Con las encuestas a la baja, tras un agosto desaparecido, Albert Rivera volvió a rectificar. Después de varios meses negándose siquiera a reunirse con el presidente en funciones, al que trataba en sus discurso como el capo de una “banda” a la que había que detener, el líder de Ciudadanos hizo exactamente lo mismo que le pedían todos los dirigentes críticos que, en este tiempo, han abandonado su partido por su tozudez: proponer a Pedro Sánchez una investidura condicionada.

Nunca estuvo claro si ese triple lanzado en el último minuto era un intento serio de anotar, de llegar a un acuerdo con Pedro Sánchez. O si solo se trataba del primer acto de Ciudadanos en la nueva campaña electoral.
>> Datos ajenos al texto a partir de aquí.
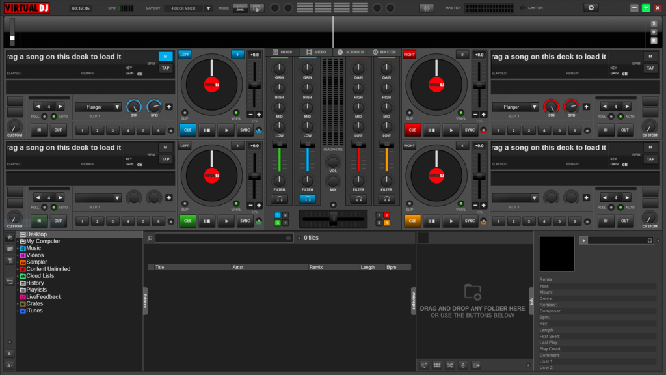Switch to the SCRATCH tab
This screenshot has width=666, height=375.
tap(351, 51)
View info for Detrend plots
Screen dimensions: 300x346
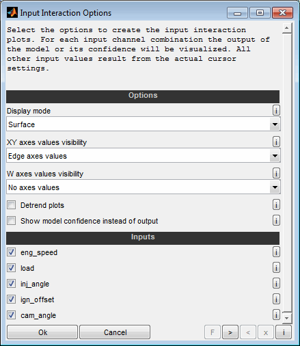tap(276, 205)
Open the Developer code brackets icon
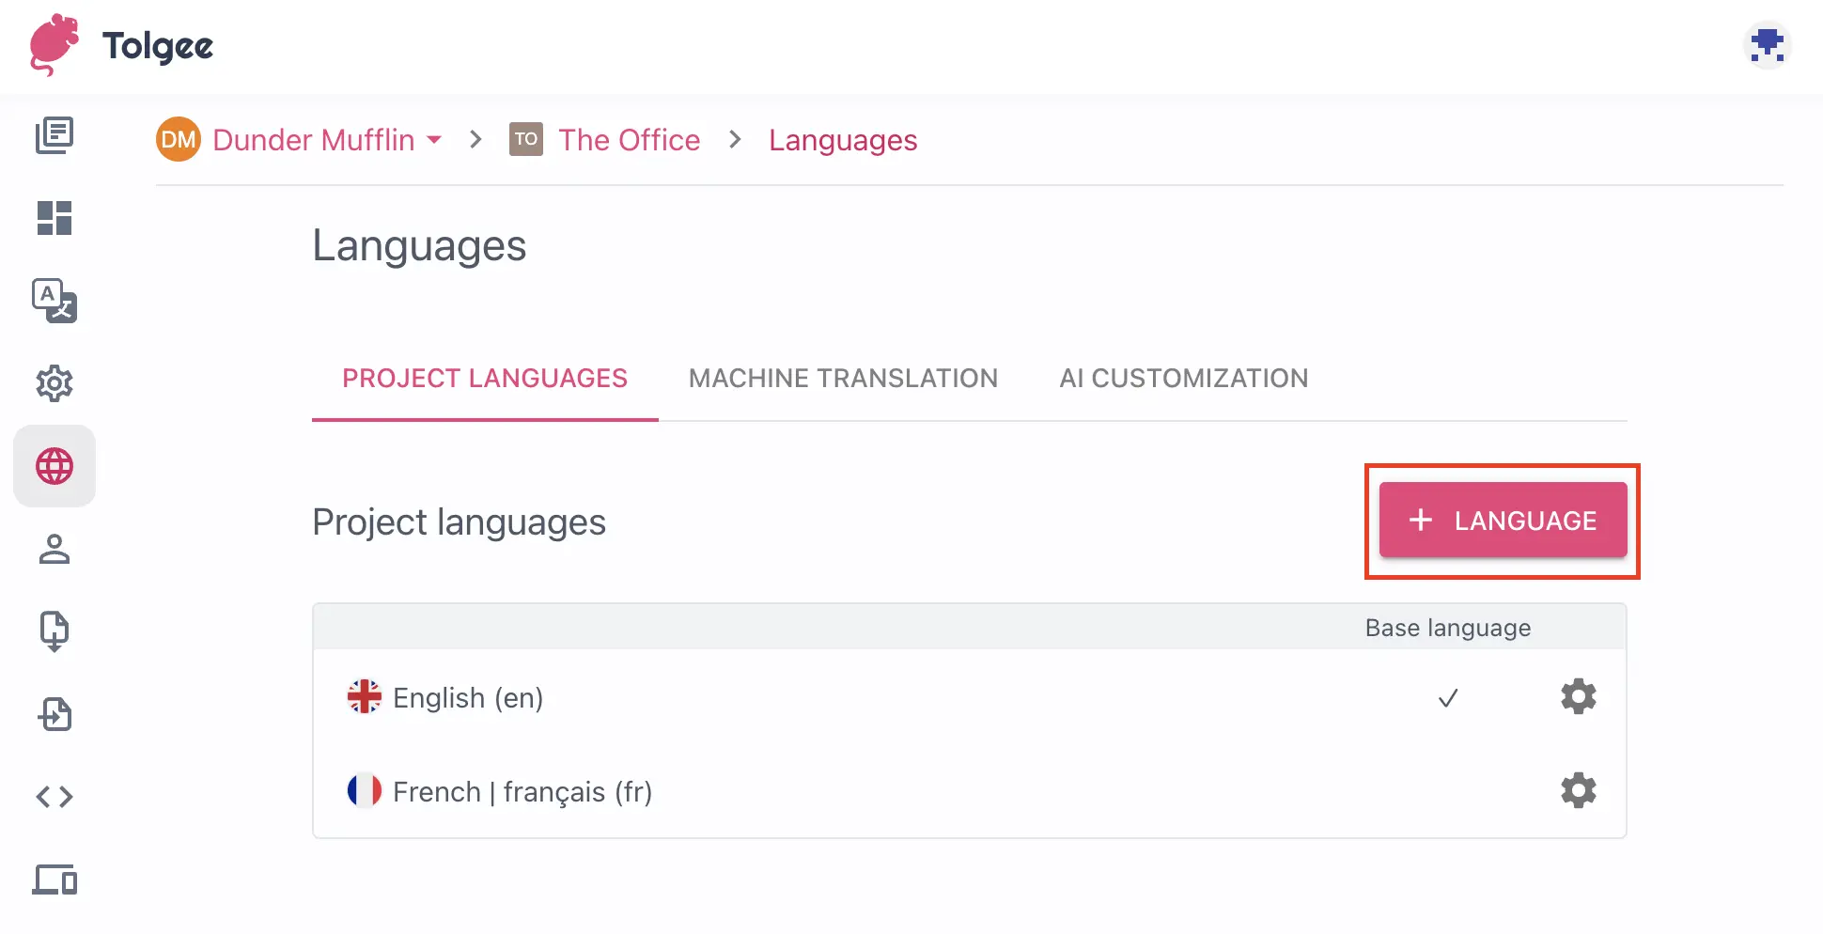1823x934 pixels. coord(55,796)
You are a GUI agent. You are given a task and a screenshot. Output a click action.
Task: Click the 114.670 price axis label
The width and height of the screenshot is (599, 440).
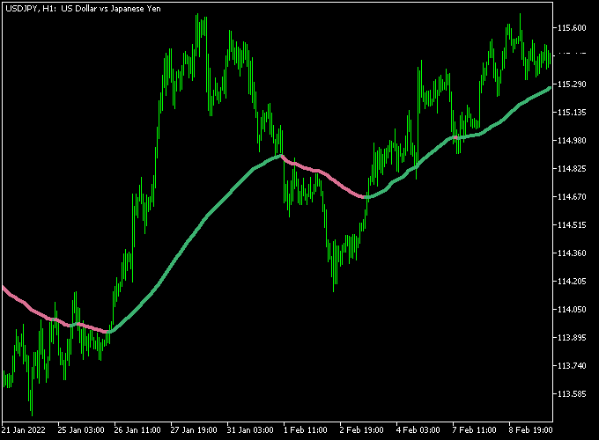(x=573, y=197)
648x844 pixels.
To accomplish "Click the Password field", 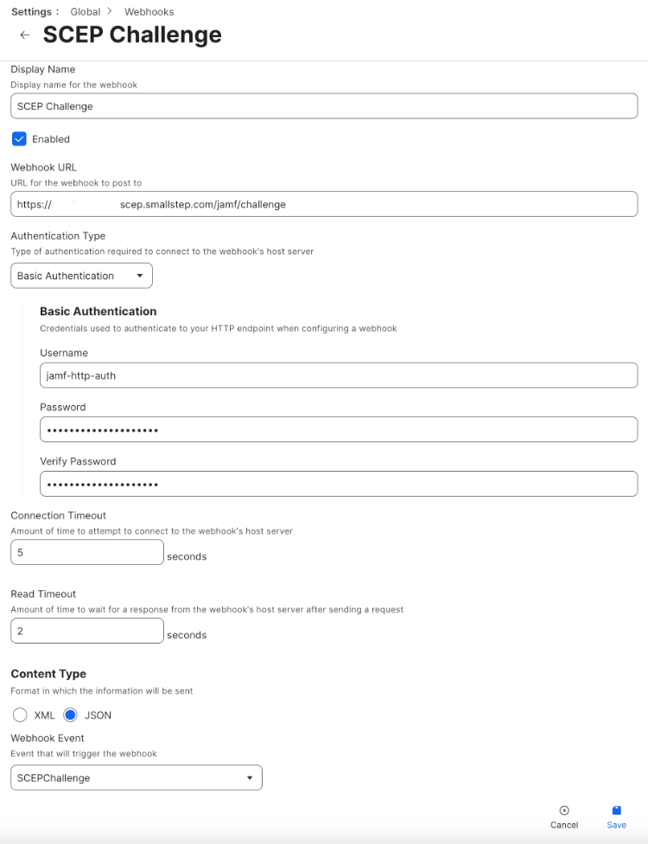I will (x=339, y=429).
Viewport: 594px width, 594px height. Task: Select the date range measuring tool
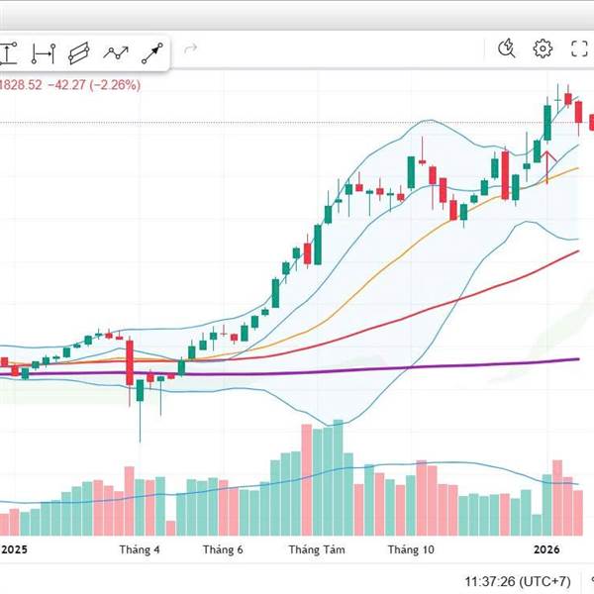pyautogui.click(x=43, y=53)
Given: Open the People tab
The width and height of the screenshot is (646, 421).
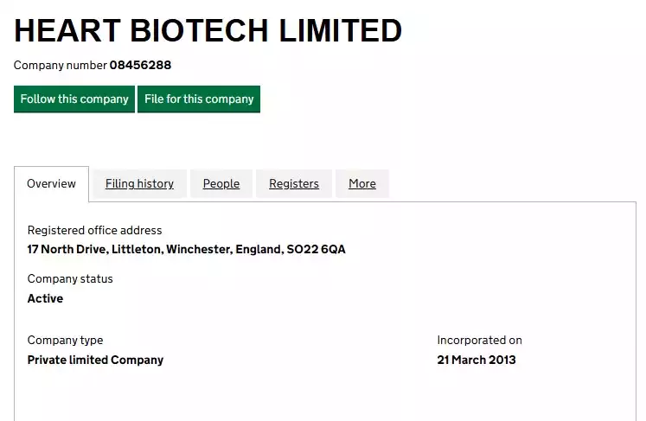Looking at the screenshot, I should pyautogui.click(x=221, y=183).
A todos los efectos, ya da un poco igual, porque el daño está hecho. Ciudadanos entra en esta campaña malherido, y sus votantes son un pastel que PSOE y PP se quieren repartir.

Porque la pregunta ya no es quién ganará la pugna por ser el líder de la oposición. Nadie que mire las encuestas tiene alguna duda de qué ocurrirá en la batalla de la derecha. El PP ha alejado el 'sorpasso' en el bloque conservador, a pesar de la debilidad de su actual líder. Si Albert Rivera no venció a Pablo Casado en abril, si en mayo tampoco fueron capaces de ganar en ninguna autonomía o alcaldía importante, en noviembre es seguro que no ocurrirá.

Las preguntas son otras: ¿Cuánto caerá Ciudadanos en esta cita electoral? ¿Mantendrá esa llave de Gobierno que hoy tenía –mayoría absoluta con el PSOE– y que Rivera no quiso utilizar? ¿Adónde irán los votantes que hoy abandonan el barco? ¿Cuántos se van al PSOE, al PP, a Vox o a la abstención?

Rivera fue el favorito de las grandes empresas y de buena parte de la prensa, que durante años lo auparon aunque ahora renieguen de él. Estuvo cerca de alcanzar La Moncloa –él mismo así lo creyó– y ahora no hay nadie que apueste un euro por esa posibilidad, que para él probablemente ya pasó. A lo más que hoy puede aspirar Rivera es a una vicepresidencia, a un papel secundario siendo tercero o cuarto, a ser un subalterno del PSOE o del PP, a ser un satélite de un planeta mayor.

Albert Rivera soñó con convertirse en el Macron español, en el nuevo Adolfo Suárez de una segunda Transición. Pasará a la historia como el Suárez del CDS, no como el de la UCD.